• **THE PROBLEM**
Duplicate the passage of the Rickford parliamentary biography from "1818 - 1841" up to and including "14 Jan. 1854.".

━━━━━ TEXT EXCERPT ━━━━━

RICKFORD, William (1768-1854), of Green End, Aylesbury, Bucks.

Published in The History of Parliament: the House of Commons 1820-1832, ed. D.R. Fisher, 2009
Available from Cambridge University Press



1818 - 1841

Family and Education

b. 30 Nov. 1768, o.s. of William Rickford of Aylesbury and w. Elizabeth née Brookes.1 m. 28 Sept. 1791, Mary, da. of John Vanderhelm of Amsterdam, 2s. d.v.p. 2da. (1 d.v.p.). suc. fa. 1803. d. 14 Jan. 1854.

━━━━━ RECORD SET ━━━━━

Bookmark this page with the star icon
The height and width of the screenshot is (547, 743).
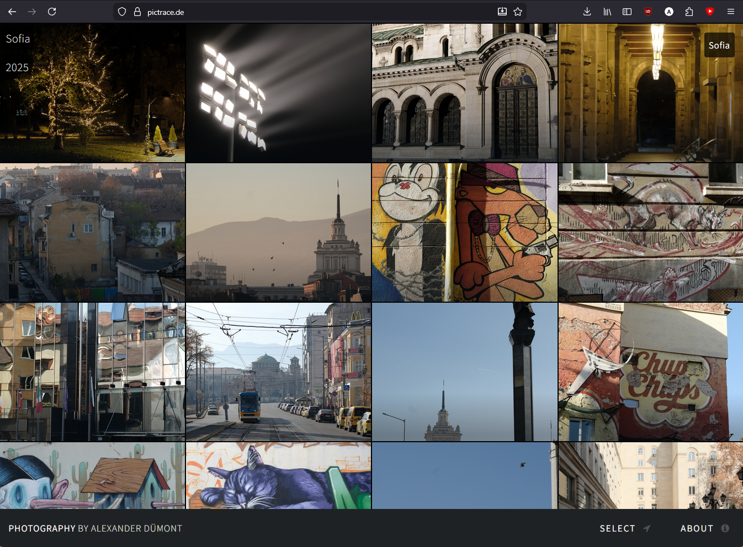[x=518, y=12]
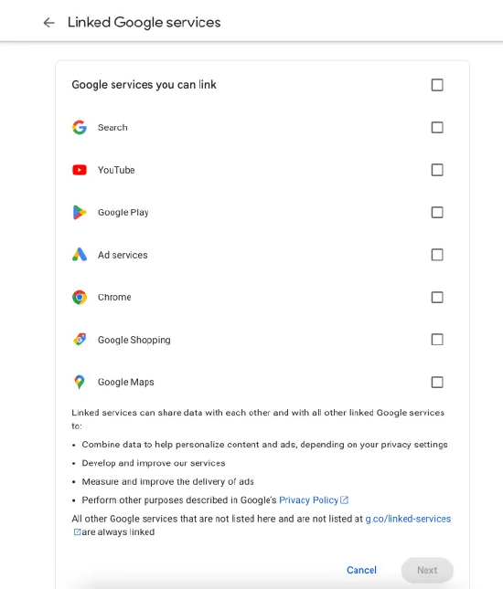Tick the Google Shopping checkbox
The image size is (503, 589).
click(x=437, y=340)
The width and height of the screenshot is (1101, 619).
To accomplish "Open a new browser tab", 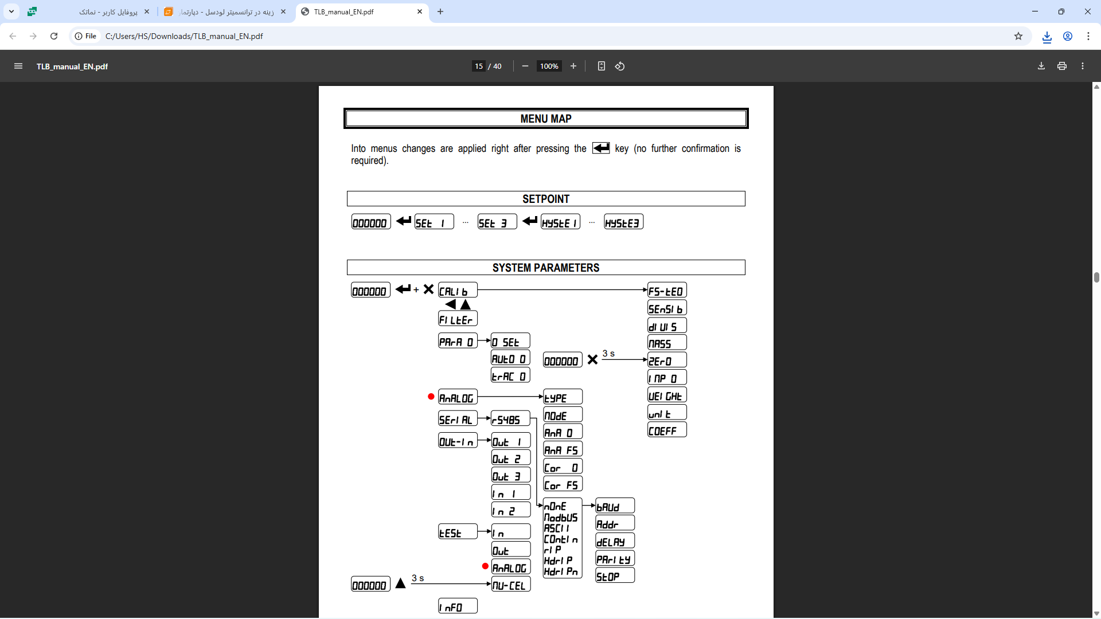I will tap(440, 11).
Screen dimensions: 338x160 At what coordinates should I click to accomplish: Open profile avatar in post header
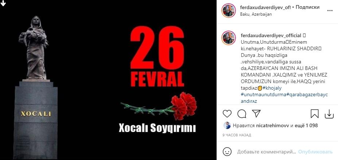point(229,10)
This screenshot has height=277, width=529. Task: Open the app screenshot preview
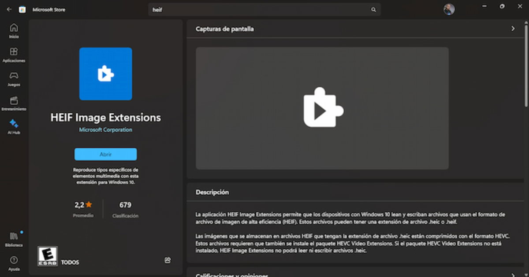tap(321, 109)
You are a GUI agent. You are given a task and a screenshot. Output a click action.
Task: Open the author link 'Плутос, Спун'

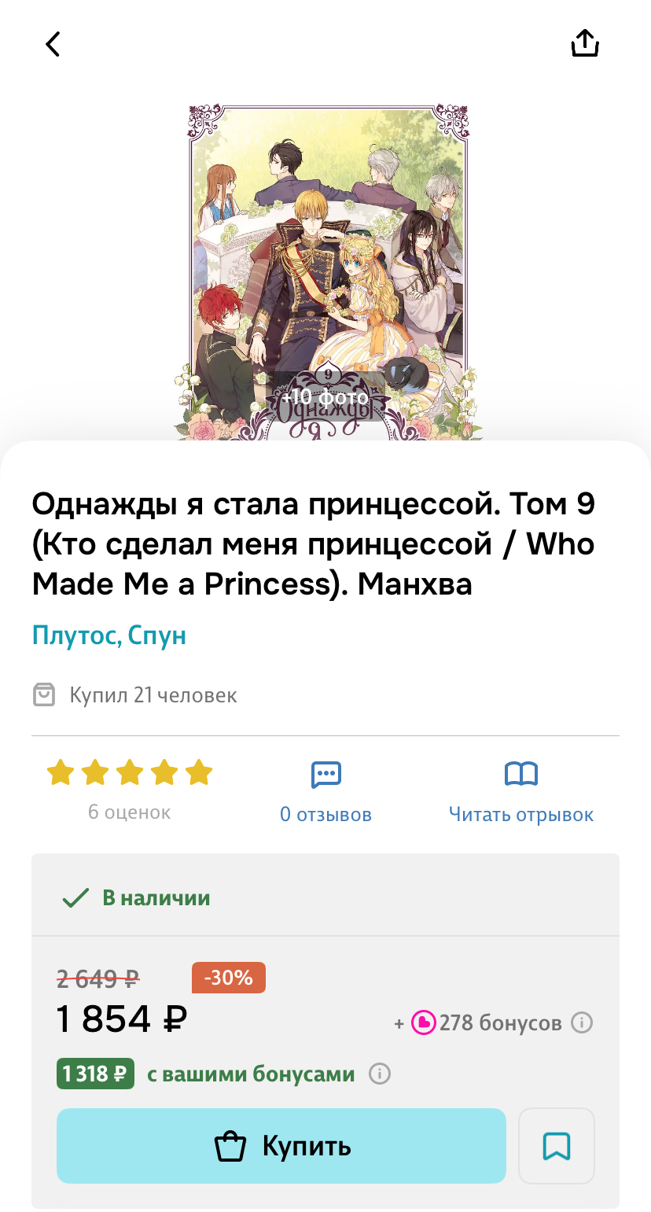(109, 635)
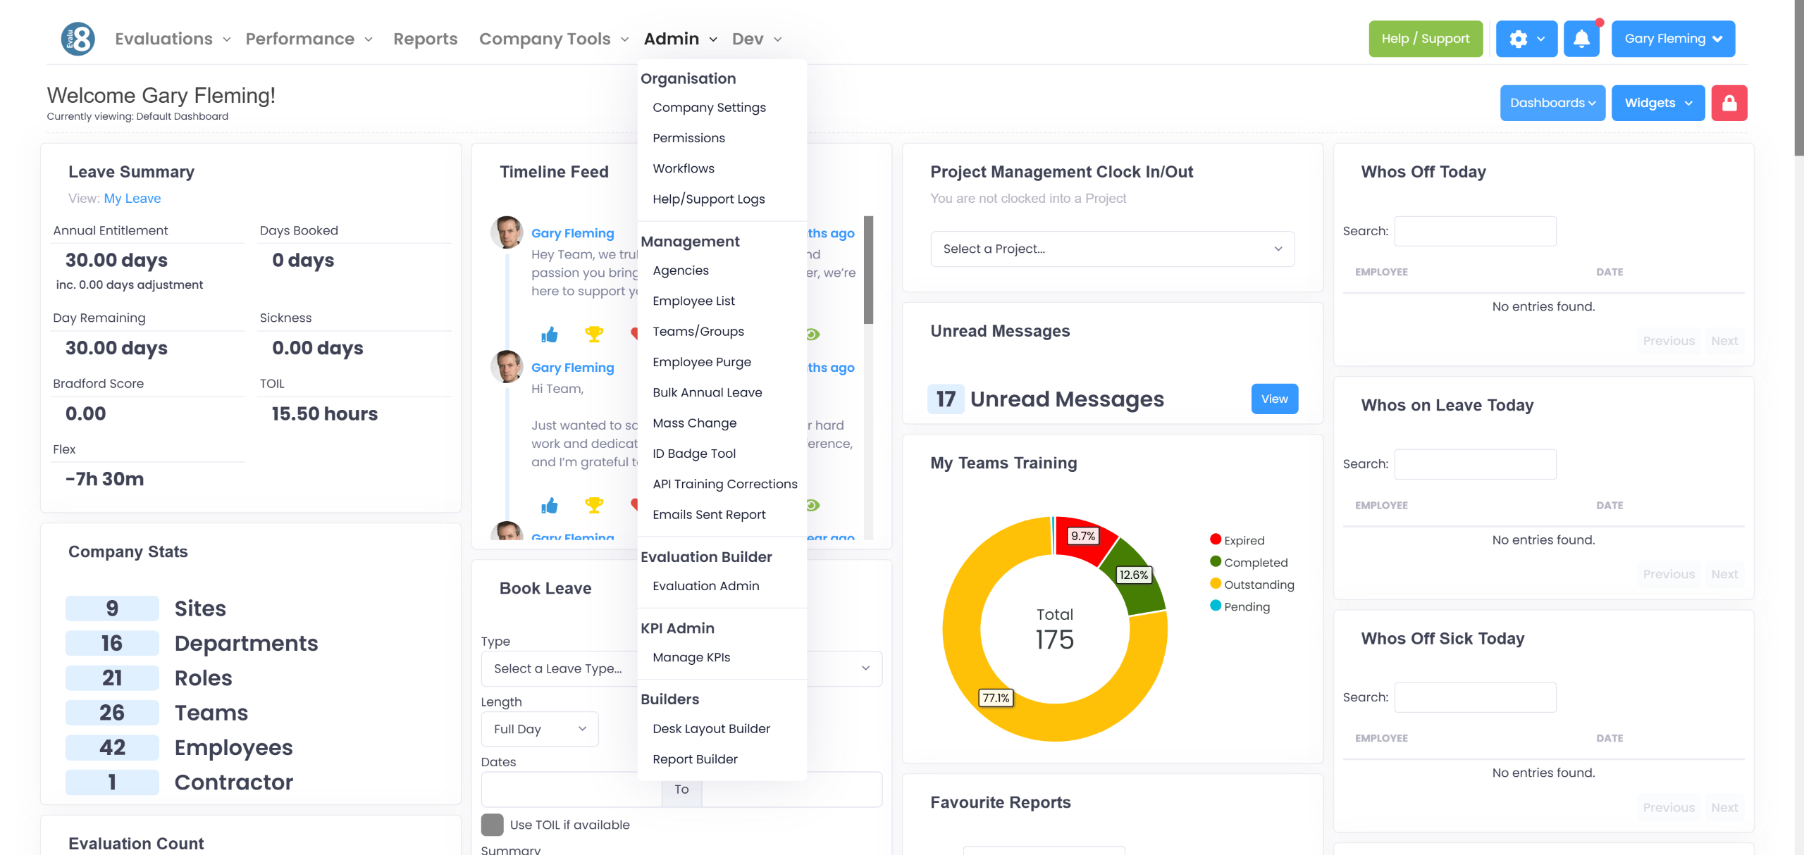Open the Select a Project dropdown

(x=1111, y=249)
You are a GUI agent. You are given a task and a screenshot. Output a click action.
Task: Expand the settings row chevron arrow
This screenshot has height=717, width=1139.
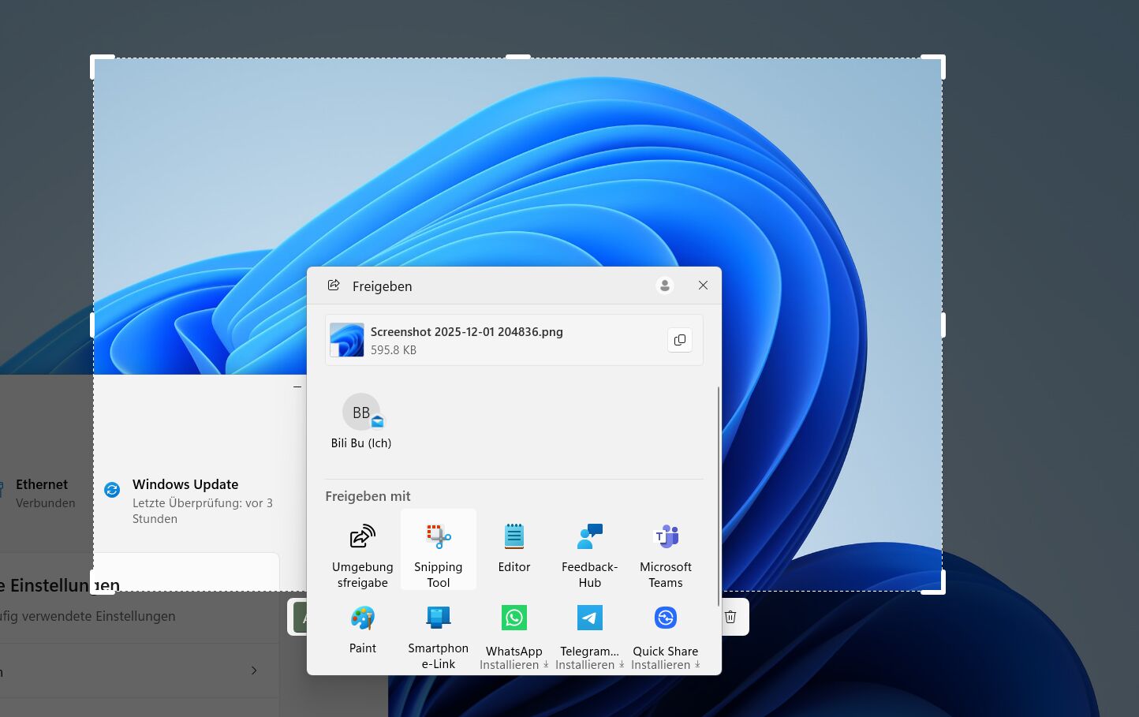[x=254, y=670]
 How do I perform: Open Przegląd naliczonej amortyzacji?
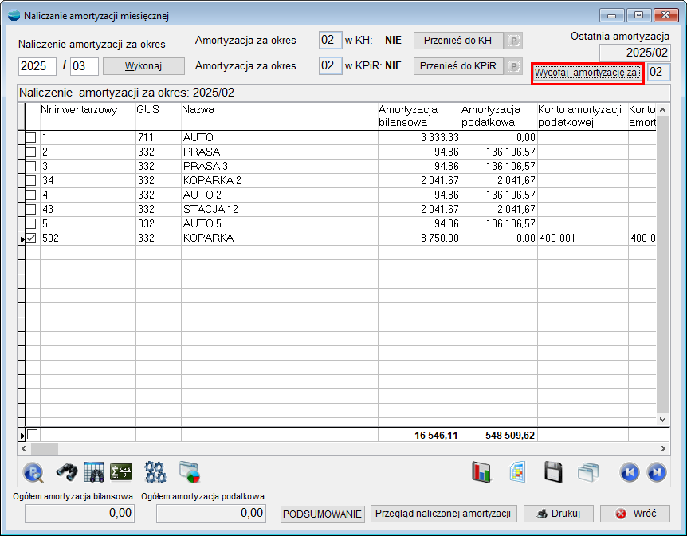444,514
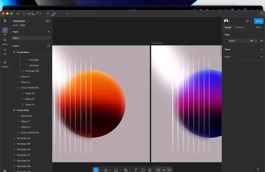Choose the Pen tool
Viewport: 265px width, 172px height.
pos(126,170)
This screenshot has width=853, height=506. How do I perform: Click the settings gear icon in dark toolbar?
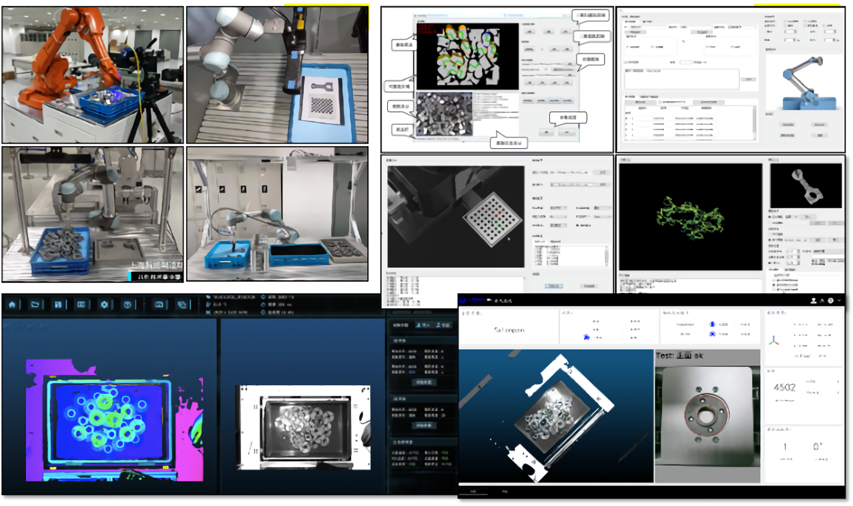[104, 304]
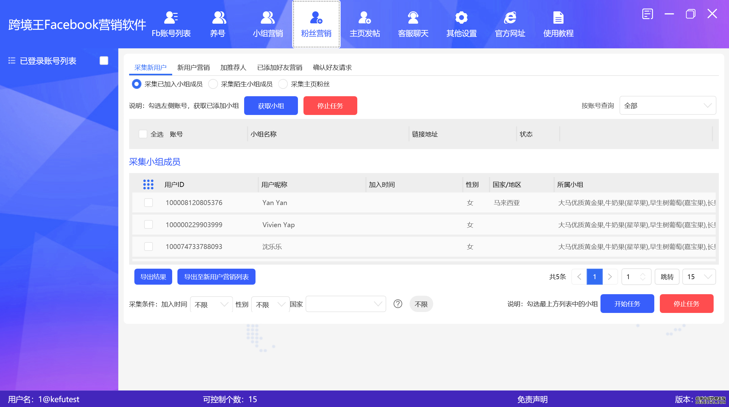Select the 采集主页粉丝 radio option
The width and height of the screenshot is (729, 407).
coord(283,84)
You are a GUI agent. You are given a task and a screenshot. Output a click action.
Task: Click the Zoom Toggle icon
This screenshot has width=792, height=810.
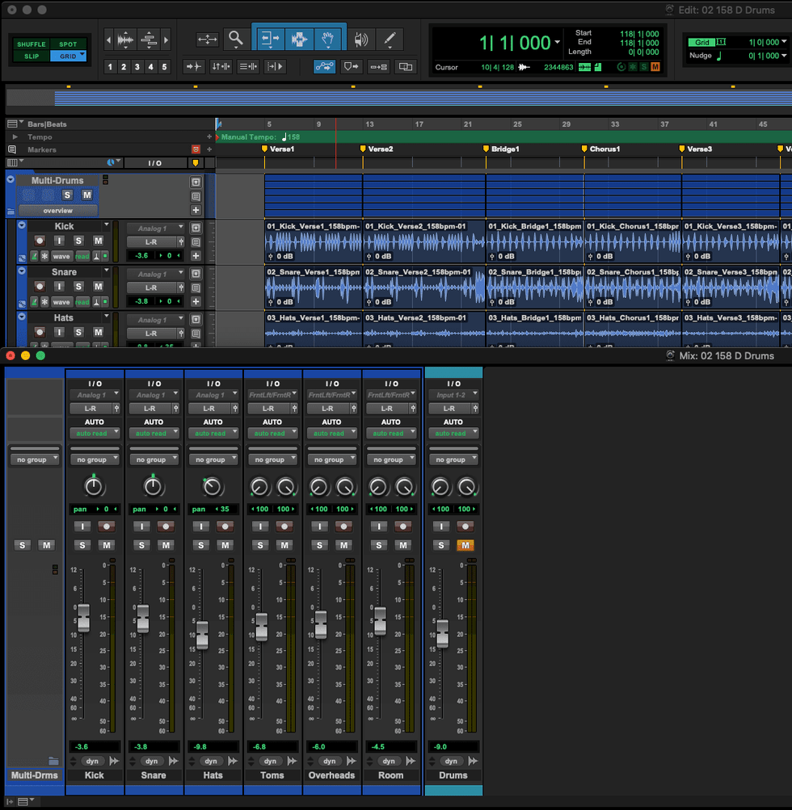click(x=208, y=38)
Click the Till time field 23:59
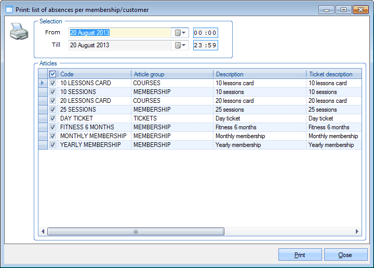This screenshot has width=374, height=268. [205, 45]
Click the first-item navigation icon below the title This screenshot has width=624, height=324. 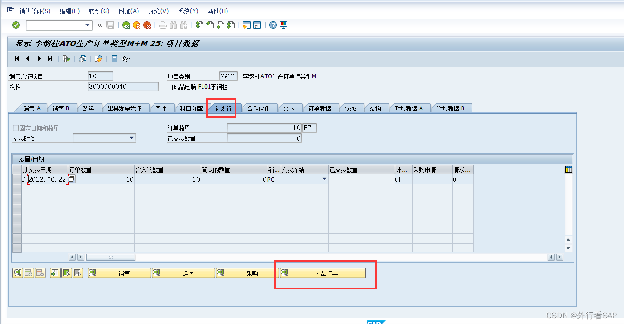pos(17,59)
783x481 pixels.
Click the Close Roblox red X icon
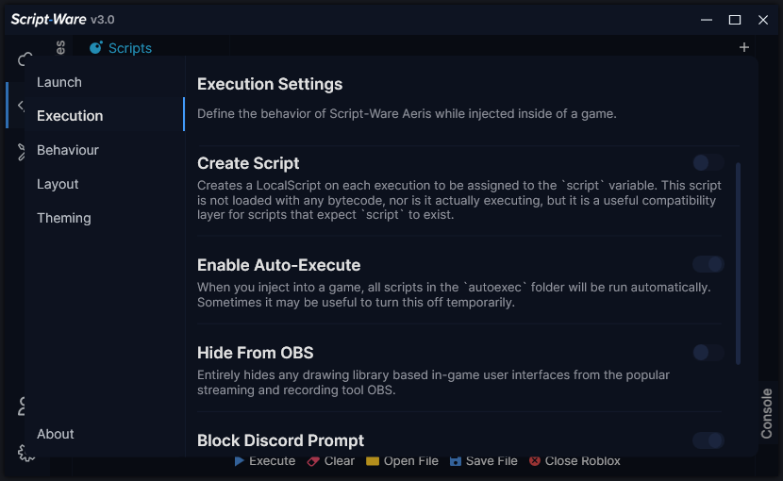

━━━━━

• **EXERCISE ANSWER**
1818 - 1841

Family and Education

b. 30 Nov. 1768, o.s. of William Rickford of Aylesbury and w. Elizabeth née Brookes.1 m. 28 Sept. 1791, Mary, da. of John Vanderhelm of Amsterdam, 2s. d.v.p. 2da. (1 d.v.p.). suc. fa. 1803. d. 14 Jan. 1854.